Dataset records:
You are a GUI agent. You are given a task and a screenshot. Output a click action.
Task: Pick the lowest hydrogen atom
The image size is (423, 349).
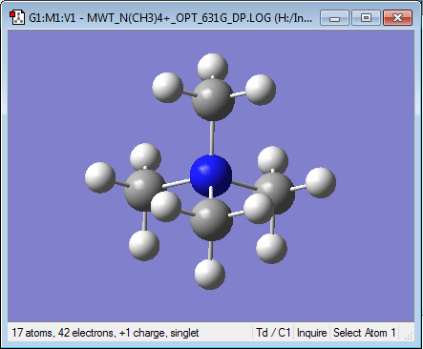(x=210, y=274)
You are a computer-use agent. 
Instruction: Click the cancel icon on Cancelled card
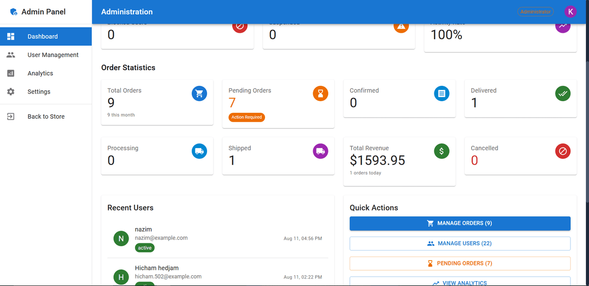[562, 151]
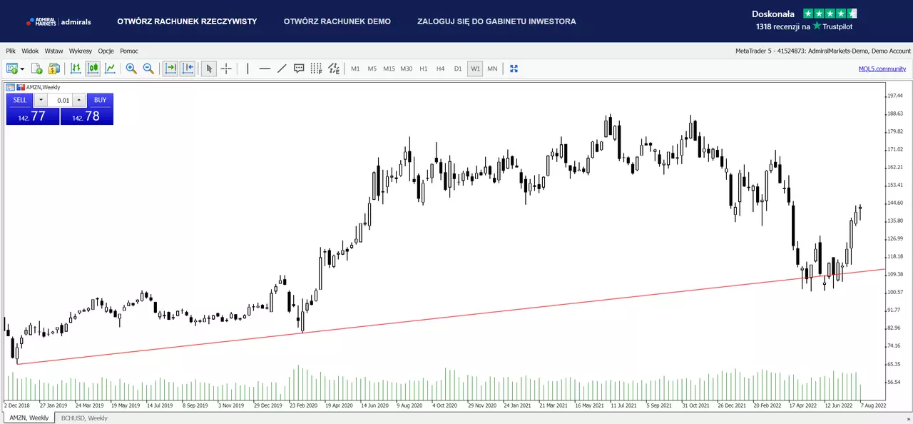
Task: Toggle chart auto-scroll to latest bar
Action: click(170, 69)

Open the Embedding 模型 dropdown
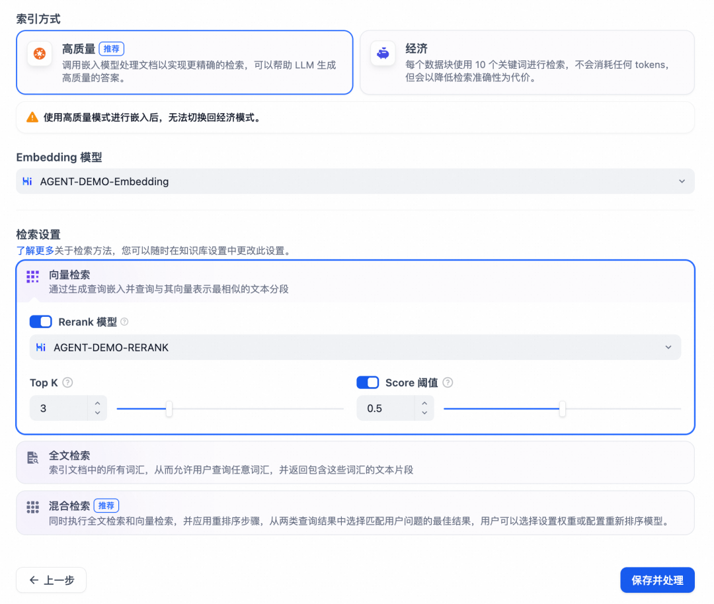(682, 181)
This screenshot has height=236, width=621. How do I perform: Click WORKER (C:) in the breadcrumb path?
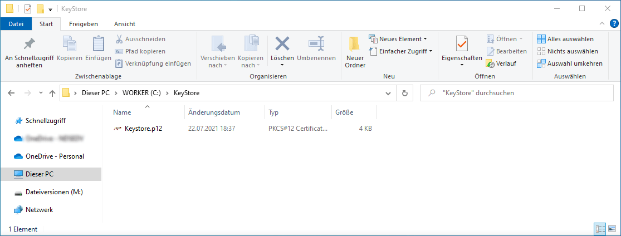point(141,93)
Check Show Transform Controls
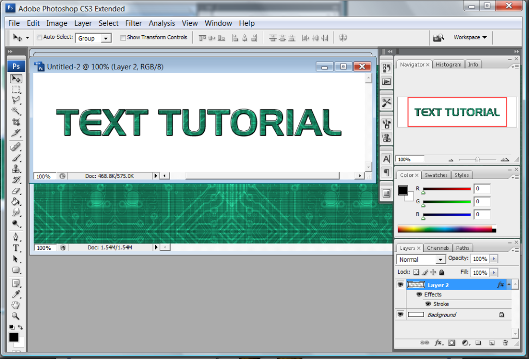This screenshot has width=529, height=359. (123, 38)
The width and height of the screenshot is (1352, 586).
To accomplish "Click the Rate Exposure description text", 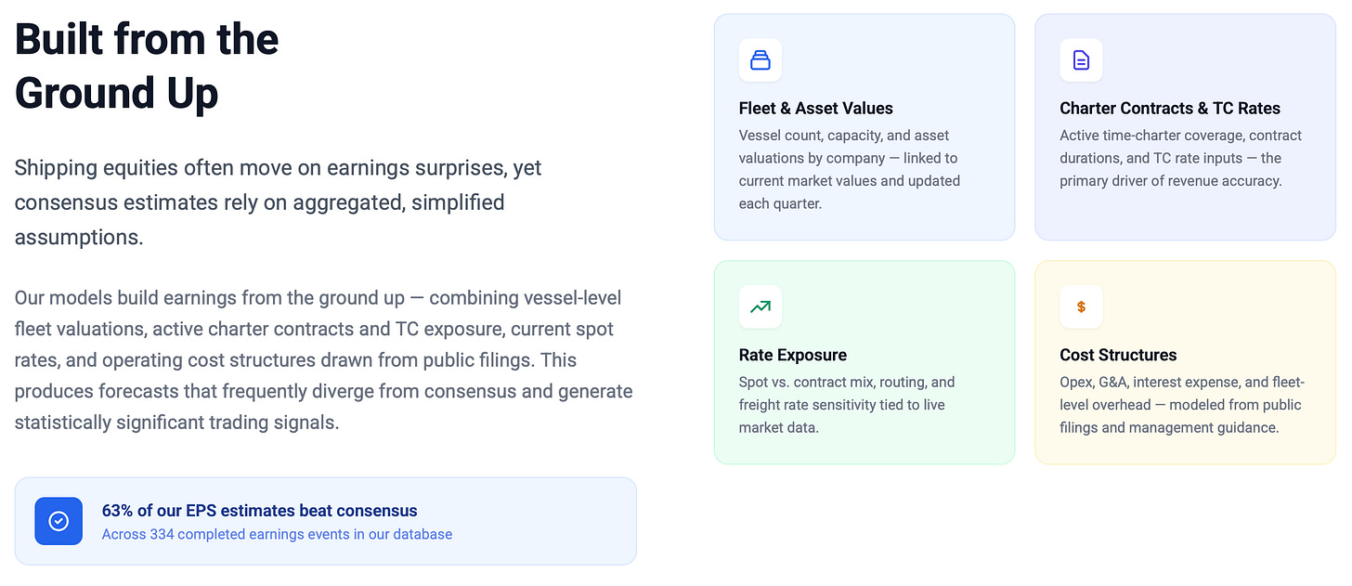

About this task –
The copy should match each line above exactly and contain no images.

Solution for this exercise –
You are a GUI agent. You are given a task and a screenshot. Output a click action.
Task: Pick the lowest hydrogen atom
The image size is (423, 349).
(x=210, y=274)
You are a computer-use agent. 
Instruction: Click the cancel icon on Cancelled card
[562, 151]
Task: Toggle chart auto-scroll to latest bar
Action: click(170, 69)

Open the Embedding 模型 dropdown
(682, 181)
This screenshot has height=236, width=621. How do I perform: Click WORKER (C:) in the breadcrumb path?
point(141,93)
Check Show Transform Controls
This screenshot has width=529, height=359. (123, 38)
The width and height of the screenshot is (1352, 586).
To accomplish "Click the Rate Exposure description text", 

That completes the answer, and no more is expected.